Веет вечер над Кафой...

 

 Ночь в Феодосии



 Дозревает лоза во дворе на холме Карантин.
 Итальянского угля-зубца не предаст цитадель.
 Золотятся и тают наплывы закатных картин,
 и по жилам кружит и пружинит пожизненный хмель.
 Хорошо мне во тьме ничего для себя не хотеть,
 доверяясь нездешнему пульсу полночных минут.
 Там, где гавань с холмом океану сосватали твердь,
 растворяются в вечности зыбкие "ныне" и "тут"...

 И уместится в верности тысяча жалких измен,
 и звездою уколет - меж датами жизни дефис.
 Тени гроздьев исчёркали мел голубеющих стен,
 и вдоль глин Карантина хромают репейники вниз.
 Хорошо мне с хозяйкою лоз полчаса разделить.
 Не беда, что не пьёт, не глотнёт ни слезы "Пино-гри".
 Столь полна эта тишь, что пуста говорения прыть.
 Я и сам не сболтну, вот и ты промолчи, мон шерри!

 Я числом не совру, разве нотой пугну петуха.
 Недозрелою ягодой поздний глоток закушу.
 Оттого моя повесть о жизни - не то чтоб плоха,
 но всё сносится мутью теченья ко лжедележу.
 У подножья холма лижет синюю глину волна.
 Деревянные рыбы баркасов увязли в песке.
 Ну, а здесь, наверху, над репьями парит тишина.
 И под ногтем заноза ни мне, ни тебе не слышна,
 и зубец цитадели не пискнет у ночи в виске...




 * * *



 Айвазовский проспект Галерейная пересекает.
 Протянувшись вдоль моря, нагрелся под Цельсием рельс.
 Привокзальное радио снова "Славянку" играет,
 чтоб в слезе расставанья чистейший блеснул эдельвейс.
 Снова сутки свиданья с портовой фартовою Кафой
 отлетают, подобно отрывку из ретро-кино.
 Каплет в рюмку мою "Пино-гри" виноградников графа -
 становясь, словно прошлое, правдой, густеет вино.

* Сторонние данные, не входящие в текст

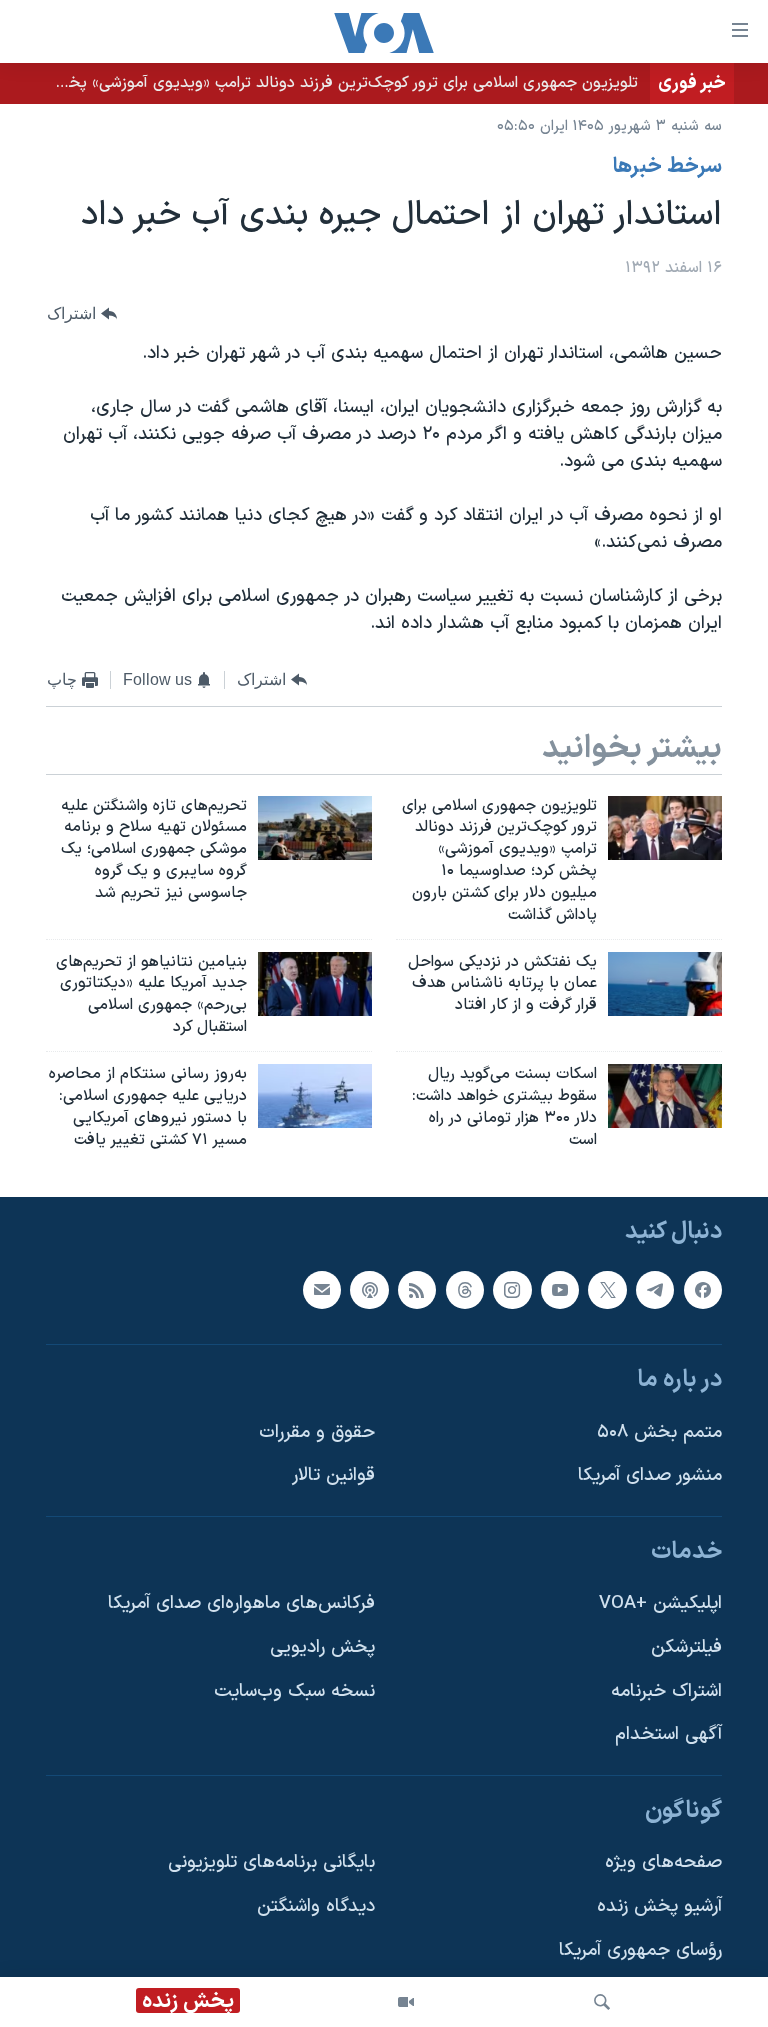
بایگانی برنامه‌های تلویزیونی (271, 1863)
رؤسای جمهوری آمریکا (640, 1950)
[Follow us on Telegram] (655, 1290)
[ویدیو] (406, 2002)
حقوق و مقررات (317, 1432)
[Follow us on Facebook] (703, 1290)
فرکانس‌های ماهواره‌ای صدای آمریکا (241, 1604)
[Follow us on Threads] (465, 1290)
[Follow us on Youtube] (560, 1290)
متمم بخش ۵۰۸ (659, 1432)
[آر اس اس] (417, 1290)
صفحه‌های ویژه (663, 1863)
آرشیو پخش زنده (659, 1906)
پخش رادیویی (322, 1647)
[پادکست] (369, 1290)
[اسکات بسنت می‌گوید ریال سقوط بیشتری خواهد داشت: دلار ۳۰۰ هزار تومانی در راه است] (665, 1096)
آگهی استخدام (668, 1735)
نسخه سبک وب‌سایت (294, 1691)
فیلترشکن (686, 1647)
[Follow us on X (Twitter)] (607, 1290)
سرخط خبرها (667, 167)
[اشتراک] (322, 1290)
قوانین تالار (333, 1476)
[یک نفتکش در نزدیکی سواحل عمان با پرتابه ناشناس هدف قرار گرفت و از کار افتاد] (665, 984)
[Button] (82, 314)
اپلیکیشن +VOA (660, 1604)
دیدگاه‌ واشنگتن (316, 1906)
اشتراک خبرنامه (666, 1691)
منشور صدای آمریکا (650, 1476)
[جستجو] (602, 2002)
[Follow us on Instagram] (512, 1290)
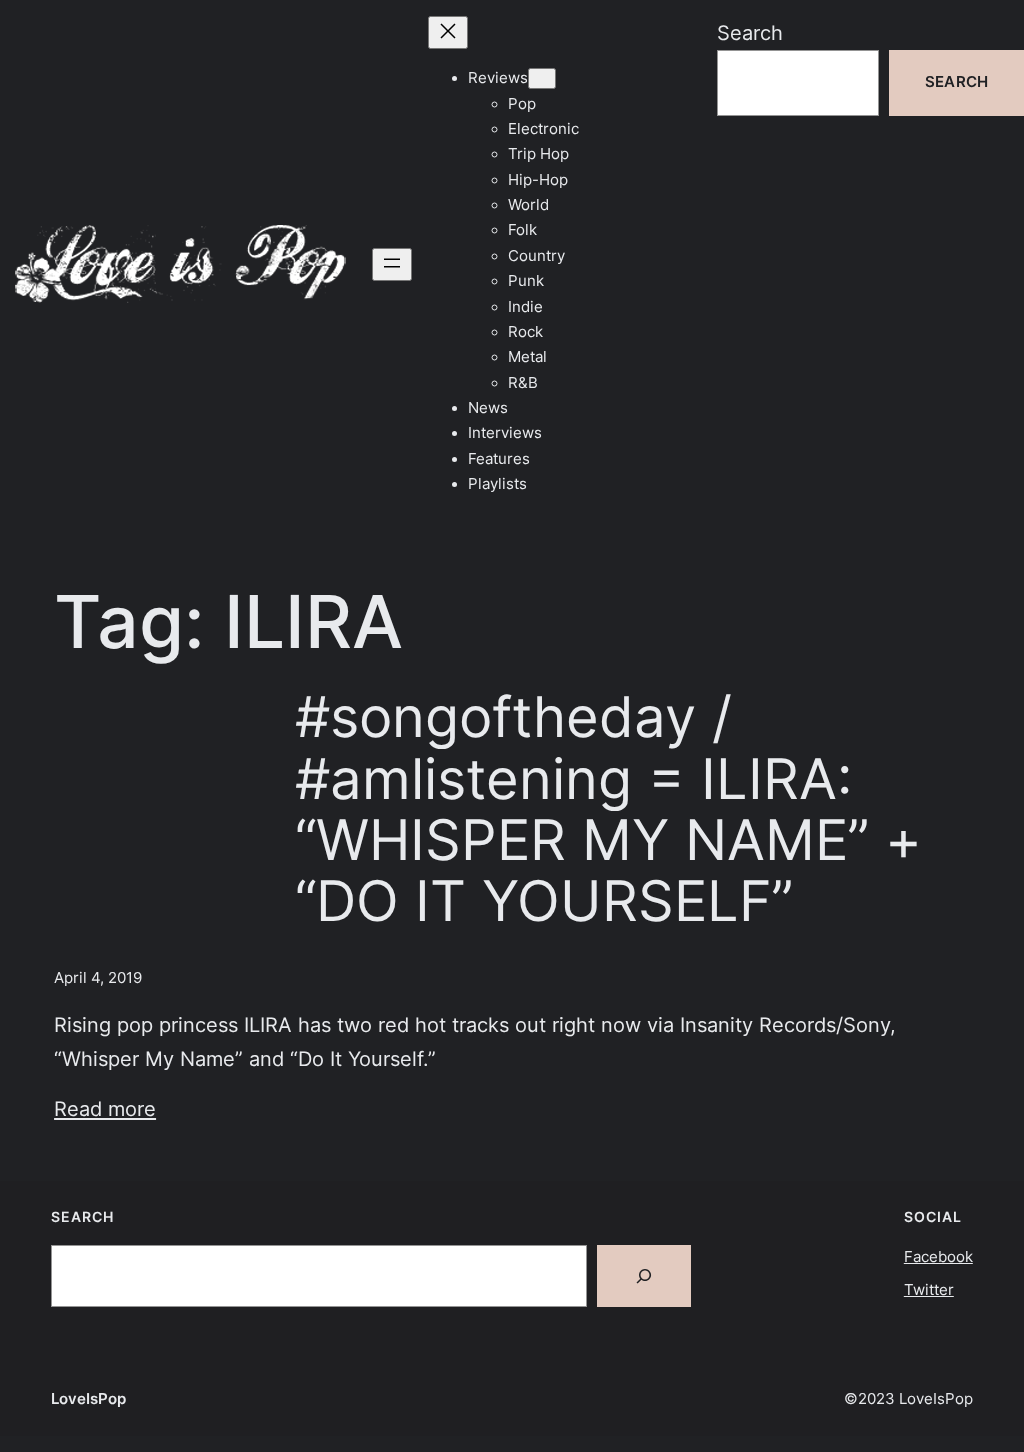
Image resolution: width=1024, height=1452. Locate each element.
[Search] (644, 1276)
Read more (105, 1108)
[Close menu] (448, 32)
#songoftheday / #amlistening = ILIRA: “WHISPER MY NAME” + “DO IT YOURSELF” (608, 808)
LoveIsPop (88, 1399)
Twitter (929, 1290)
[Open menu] (392, 264)
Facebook (938, 1257)
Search (750, 32)
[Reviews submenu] (542, 78)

 Словно плюсквамперфект, навсегда загустевшее время, -
 эти минус три четверти века... Со снимка глядят
 дед Иван и отец. В Феодосии, в здешнем эдеме, -
 так же свеж их зубов рафинад, как загар-шоколад.
 Не осталось уже никого с августовского фото,
 где на лицах цыганских лучились весельем зрачки...
 Веет вечер над Кафой две тыщи десятого года -
 карусели приморской дрожат золотые жучки.

 Окликаю и По, и печальника-странника Грина,
 Александра - вослед Македонцу, Арапу вослед.
 Я ведь сам - иноходец Ивана и сын Константина,
 коих в Малом Стамбуле со мною как будто и нет,
 но которые живы и набраны чётким петитом
 в каждой строчке моей, в каждой рифме - один на один...
 Полнолуние - над Феодосией. Свет - над реликтом
 звероватого, в сетке столетий, холма Карантин.